帰国の数週間前に、“St. Petersburg Improvisers Orchestra”という、ジョン・ゾーンの“Cobra”の簡易版というか、指揮者がいるインプロ演奏の立ち上げ公演があって、それに参加できました。帰国後に東京インプロヴァイザーズ・オーケストラが立ち上げられたので、メンバーに連絡を取って。日本のフリー・ジャズ/フリー・インプロヴィゼーション・シーンとのつながりができたのはそれからですね。(バイオリニストの)横川理彦さんや、山下洋輔さんとの共演で有名なフルートのMiyaさんとはそこで知り合いました。《新宿ピットイン》での東京インプロヴァイザーズ・オーケストラの最後のライヴ(2014年)は山下洋輔さんがゲストで、共演をしました。

                

──hikaru yamada and the librariansを始めたのはいつなんでしょうか?

h:ロシアから戻ってきてからです。大学のジャズ研に顔を出したら、4、5学年下の穴迫(楓)さんやermhoiさんがいたんです。

──一回り下の世代が入ってきていたと。それから、穴迫さんとlibrariansを始めたんですね。

h:librariansにはもともと女性のベーシストがいたのですが、彼女が穴迫さんを紹介してくれました。librariansは最初からサンプリングだけでやっていたわけじゃなくて、生演奏もやっていたんです。生演奏の曲もサンプリングの曲も作っていたものの、ベースの子が抜けちゃったことで一気にそっちへ向かっていきました。

──ライヴ・アルバムの『ElecTropicalismo: Live at Mona-Records』(2014年)も生演奏ですしね。
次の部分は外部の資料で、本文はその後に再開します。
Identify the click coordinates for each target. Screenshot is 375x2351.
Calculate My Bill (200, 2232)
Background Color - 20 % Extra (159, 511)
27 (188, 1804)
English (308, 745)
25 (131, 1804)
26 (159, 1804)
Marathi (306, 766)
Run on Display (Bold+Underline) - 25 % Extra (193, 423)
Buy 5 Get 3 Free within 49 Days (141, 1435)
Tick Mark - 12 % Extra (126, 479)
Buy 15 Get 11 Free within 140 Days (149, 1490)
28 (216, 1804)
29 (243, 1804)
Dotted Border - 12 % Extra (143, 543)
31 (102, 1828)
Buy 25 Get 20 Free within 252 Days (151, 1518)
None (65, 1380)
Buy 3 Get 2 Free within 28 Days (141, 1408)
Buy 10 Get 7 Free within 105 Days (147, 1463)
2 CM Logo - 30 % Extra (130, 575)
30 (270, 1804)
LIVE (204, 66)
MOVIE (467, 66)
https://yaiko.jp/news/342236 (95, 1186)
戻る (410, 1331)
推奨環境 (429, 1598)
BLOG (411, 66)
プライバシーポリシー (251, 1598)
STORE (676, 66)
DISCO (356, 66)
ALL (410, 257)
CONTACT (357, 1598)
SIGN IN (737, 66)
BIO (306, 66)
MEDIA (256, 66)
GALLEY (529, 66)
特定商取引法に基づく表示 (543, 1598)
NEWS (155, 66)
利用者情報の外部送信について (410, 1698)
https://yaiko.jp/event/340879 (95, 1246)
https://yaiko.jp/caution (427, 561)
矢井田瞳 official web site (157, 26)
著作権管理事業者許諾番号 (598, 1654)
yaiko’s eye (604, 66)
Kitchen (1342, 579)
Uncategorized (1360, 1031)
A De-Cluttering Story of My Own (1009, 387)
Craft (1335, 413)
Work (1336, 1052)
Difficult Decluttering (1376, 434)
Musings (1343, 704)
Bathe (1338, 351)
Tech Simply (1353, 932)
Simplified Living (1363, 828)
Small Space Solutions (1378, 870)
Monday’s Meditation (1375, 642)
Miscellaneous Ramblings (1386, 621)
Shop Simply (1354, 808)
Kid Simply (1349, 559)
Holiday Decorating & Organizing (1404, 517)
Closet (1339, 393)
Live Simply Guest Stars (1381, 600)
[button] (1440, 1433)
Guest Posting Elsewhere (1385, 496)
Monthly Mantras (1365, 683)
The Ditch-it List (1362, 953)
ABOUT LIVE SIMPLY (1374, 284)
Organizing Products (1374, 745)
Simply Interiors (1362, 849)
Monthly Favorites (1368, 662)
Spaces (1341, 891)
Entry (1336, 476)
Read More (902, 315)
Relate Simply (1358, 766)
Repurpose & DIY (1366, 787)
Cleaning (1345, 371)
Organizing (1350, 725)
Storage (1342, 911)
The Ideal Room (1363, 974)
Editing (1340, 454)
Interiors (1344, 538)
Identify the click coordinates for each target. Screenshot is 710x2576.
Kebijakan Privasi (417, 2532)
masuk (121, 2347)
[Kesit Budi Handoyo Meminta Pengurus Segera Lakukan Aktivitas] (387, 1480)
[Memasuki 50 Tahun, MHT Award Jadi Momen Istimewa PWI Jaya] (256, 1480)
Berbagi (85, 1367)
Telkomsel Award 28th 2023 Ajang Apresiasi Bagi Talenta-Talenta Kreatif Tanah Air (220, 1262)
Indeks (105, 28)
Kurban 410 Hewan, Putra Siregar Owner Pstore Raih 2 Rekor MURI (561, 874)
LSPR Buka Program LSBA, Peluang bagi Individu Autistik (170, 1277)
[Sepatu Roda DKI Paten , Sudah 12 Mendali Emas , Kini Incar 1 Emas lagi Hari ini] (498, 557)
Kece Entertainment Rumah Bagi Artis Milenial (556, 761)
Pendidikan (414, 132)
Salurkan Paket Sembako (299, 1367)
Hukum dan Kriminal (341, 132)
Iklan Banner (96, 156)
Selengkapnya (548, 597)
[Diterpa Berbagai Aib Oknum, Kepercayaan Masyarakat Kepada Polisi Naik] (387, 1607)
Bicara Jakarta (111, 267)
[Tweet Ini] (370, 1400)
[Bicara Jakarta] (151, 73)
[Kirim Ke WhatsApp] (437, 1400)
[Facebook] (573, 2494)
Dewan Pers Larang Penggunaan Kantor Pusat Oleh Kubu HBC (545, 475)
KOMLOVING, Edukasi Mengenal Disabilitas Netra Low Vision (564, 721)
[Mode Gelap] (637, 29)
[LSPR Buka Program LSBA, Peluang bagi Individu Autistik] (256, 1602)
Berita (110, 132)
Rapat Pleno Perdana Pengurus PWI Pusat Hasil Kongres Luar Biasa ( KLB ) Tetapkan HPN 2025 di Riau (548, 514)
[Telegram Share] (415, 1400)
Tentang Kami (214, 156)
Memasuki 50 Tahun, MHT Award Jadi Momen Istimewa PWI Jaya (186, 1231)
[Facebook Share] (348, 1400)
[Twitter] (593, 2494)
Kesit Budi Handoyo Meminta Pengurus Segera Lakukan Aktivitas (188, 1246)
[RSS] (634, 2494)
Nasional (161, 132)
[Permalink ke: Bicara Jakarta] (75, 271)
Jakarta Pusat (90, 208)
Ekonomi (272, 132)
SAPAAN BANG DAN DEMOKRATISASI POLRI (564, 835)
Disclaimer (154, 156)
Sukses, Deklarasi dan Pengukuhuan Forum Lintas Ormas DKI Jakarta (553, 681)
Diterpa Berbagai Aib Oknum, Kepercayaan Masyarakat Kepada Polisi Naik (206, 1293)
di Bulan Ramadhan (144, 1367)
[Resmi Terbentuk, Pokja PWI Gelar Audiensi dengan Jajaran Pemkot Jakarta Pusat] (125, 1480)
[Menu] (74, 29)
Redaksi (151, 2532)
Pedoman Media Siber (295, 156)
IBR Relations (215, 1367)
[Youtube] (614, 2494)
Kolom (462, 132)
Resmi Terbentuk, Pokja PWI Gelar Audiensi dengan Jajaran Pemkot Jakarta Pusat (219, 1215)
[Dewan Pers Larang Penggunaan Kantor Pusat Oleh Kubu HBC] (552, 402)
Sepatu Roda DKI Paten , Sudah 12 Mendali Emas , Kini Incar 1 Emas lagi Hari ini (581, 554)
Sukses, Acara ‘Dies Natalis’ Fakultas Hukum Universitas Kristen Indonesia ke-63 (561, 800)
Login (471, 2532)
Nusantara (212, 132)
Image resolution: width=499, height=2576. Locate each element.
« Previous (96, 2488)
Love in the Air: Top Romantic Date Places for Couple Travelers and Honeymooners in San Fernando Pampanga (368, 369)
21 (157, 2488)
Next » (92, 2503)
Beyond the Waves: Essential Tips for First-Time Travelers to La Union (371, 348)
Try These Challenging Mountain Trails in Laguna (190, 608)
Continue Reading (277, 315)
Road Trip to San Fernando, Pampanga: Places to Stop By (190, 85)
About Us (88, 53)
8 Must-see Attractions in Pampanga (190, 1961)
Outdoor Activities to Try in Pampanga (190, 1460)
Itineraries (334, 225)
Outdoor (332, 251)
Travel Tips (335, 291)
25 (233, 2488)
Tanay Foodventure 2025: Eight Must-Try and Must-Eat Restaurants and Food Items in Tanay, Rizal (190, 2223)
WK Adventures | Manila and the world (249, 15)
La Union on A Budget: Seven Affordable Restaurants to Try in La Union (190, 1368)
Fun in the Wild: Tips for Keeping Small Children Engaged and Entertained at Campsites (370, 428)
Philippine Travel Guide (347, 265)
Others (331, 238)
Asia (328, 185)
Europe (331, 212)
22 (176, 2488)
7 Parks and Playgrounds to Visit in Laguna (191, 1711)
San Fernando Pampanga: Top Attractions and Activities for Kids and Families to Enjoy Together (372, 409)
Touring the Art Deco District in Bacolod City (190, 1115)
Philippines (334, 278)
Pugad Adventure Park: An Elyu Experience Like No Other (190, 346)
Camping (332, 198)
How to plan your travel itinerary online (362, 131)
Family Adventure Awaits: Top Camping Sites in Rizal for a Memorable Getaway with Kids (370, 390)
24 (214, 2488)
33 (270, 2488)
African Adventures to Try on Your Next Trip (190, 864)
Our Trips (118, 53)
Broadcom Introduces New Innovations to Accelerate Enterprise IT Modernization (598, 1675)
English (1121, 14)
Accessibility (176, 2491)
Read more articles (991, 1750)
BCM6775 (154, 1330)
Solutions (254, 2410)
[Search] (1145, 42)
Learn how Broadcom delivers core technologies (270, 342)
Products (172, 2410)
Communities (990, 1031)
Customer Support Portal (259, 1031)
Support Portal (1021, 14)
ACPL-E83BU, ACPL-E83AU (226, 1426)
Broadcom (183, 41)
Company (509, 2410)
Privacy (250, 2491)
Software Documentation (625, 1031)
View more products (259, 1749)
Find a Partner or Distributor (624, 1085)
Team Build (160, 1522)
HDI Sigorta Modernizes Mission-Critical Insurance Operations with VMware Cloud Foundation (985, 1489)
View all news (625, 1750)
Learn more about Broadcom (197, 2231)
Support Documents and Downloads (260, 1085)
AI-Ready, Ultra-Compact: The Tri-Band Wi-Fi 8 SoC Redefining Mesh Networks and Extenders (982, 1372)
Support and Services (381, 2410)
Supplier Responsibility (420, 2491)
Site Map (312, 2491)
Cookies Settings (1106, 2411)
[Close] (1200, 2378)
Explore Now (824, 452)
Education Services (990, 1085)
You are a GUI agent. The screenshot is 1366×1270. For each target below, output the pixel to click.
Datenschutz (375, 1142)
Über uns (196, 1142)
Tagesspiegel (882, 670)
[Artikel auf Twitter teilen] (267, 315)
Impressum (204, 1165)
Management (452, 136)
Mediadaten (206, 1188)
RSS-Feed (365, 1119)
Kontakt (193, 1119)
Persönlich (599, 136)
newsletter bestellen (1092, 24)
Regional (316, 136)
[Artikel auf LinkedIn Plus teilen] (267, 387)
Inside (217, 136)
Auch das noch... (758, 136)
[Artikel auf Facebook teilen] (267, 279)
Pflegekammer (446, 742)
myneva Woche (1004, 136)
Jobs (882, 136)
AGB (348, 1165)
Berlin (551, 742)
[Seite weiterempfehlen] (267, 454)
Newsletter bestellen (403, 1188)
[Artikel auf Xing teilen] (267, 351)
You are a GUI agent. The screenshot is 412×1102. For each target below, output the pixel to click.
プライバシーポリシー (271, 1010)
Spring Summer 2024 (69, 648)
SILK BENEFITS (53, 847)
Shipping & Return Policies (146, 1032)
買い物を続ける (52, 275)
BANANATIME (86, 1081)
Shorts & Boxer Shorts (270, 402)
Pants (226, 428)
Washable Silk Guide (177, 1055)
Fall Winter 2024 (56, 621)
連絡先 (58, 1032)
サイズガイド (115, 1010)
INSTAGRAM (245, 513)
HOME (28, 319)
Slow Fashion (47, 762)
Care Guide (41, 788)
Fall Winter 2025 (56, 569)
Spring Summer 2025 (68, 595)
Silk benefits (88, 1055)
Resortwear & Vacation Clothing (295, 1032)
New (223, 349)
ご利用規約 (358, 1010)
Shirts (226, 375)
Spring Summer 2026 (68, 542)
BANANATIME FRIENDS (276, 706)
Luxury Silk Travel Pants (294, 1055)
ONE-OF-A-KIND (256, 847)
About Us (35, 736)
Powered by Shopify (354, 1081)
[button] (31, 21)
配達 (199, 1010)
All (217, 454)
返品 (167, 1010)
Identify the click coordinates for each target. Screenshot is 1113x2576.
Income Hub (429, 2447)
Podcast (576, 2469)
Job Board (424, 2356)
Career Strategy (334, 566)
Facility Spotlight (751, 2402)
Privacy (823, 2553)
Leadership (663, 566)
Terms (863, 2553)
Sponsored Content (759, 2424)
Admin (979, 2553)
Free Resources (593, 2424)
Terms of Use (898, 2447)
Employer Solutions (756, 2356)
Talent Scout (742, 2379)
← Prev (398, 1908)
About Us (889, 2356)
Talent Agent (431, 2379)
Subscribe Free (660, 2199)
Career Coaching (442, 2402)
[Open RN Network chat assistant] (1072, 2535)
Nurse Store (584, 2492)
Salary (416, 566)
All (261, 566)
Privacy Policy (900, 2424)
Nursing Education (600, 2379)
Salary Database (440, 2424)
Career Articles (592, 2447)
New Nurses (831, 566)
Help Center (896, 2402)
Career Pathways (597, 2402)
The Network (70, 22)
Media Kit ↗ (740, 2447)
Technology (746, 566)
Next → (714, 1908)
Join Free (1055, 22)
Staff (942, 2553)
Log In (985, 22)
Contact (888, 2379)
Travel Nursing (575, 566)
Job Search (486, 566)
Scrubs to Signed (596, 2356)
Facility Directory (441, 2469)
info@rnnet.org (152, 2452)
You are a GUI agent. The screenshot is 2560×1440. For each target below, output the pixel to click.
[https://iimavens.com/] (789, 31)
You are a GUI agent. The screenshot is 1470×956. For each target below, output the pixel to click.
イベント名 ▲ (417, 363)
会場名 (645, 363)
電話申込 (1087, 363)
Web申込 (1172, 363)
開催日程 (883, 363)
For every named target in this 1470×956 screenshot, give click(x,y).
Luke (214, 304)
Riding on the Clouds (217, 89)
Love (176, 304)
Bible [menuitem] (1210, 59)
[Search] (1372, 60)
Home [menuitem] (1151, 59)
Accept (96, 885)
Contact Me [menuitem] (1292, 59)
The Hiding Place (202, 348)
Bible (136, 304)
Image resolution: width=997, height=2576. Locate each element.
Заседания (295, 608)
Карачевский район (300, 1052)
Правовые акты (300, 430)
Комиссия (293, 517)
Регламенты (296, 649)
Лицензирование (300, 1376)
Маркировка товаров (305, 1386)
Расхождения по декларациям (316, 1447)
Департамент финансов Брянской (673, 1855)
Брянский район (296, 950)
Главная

h:『ElecTropicalismo』にはロシア時代からやっていた曲もあります。ロシアでは女性ヴォーカリストと一緒にバンドをやっていたんです。あと、実はロシアへ行く前に一枚作品を作っていて、女性ヴォーカリストに歌ってもらった経験はそれが最初ですね。サンプリングではありませんでしたが、librarians的なポップスはそこから始まっています。

──サンプリング/エディットを始めたのはいつですか?

h:帰国するちょっと前に、“Christmas”とタイトルについている曲だけを集めて、それをサンプリングしてループさせたらクリスマス・ソングができるんじゃないかと思いついて、実際に作ってみました(“song about two monopolies”)。それから「曲名しばり」のサンプリングで曲を作るのが面白いなと気づいたんです。

──yamadaさんはその「曲名しばり」のサンプリングについて、なにをどうサンプリングしていいのかを決められないからルールや制限があった方がいい、と以前言っていましたね。

h:そうですね。曲名で検索して出てきた曲だけを聴きこんでいくと、使えそうなところが見えてくるので。

──現代音楽的な発想ですよね。

h:それは(ライター/批評家の)細田(成嗣)さんにも言われましたね。普段リスニングしていて「あっ、ここが使えるな」というDJ的な発想は、私からは出てこないんですよね。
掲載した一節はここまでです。